In a conversation with my sister about effective communication, she shared said that someone had recently said to her, “Sorry, I don’t communicate like you”. What she said after that was brilliant – “it wasn’t about adapting to my style; it was about learning an effective style”.
I heard 3 critical points:
1. Learn – We aren’t born knowing how to communicate. We’ve all experienced saying one thing only to find out the other person heard something else. Communication is about more than just an exchange of information. It’s also important to understand the emotion and intention behind it – it’s nuanced. We also need to learn to listen with the genuine intention of fully understanding the meaning of a message.

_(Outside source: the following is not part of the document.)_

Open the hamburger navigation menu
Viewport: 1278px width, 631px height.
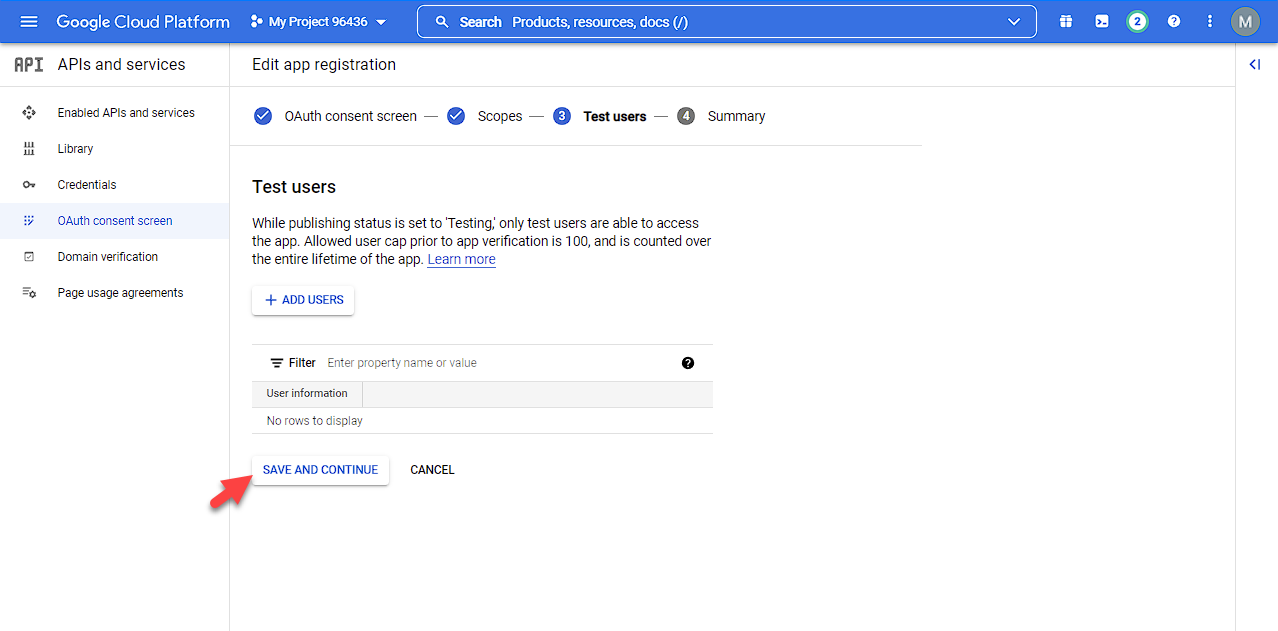tap(29, 21)
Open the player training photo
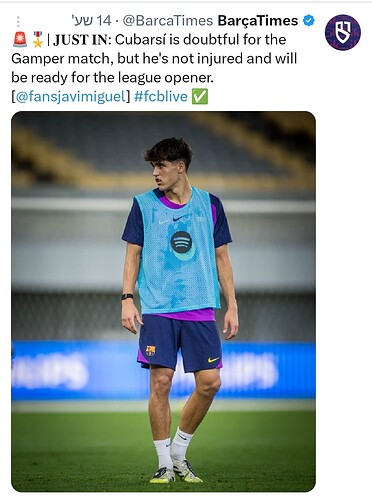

2. Effective – Confusing, careless, or incoherent messages not only don’t help, but they actually cause harm to personal and professional relationships. We have to factor in tone, body language, focus, timing, and even engaged listening if we hope to achieve effectiveness. Compelling communication requires intention.
3. Style – Our communication style is how we relate to others; it can build strong relationships or cause conflict and undermine trust and confidence. It’s important that our nonverbal signals don’t contradict our words, that we consider and respect our audience, and that we even keep our own emotions in check while we’re delivering our message. A positive message delivered in a negative or apathetic way can kill a vision and lead to failure.
Communication is how we convey meaning, value, and priorities. It’s how we teach, train, and share new information. It’s how we relate our feelings and what we believe. Communication is important enough that it warrants our full effort in learning to do it well.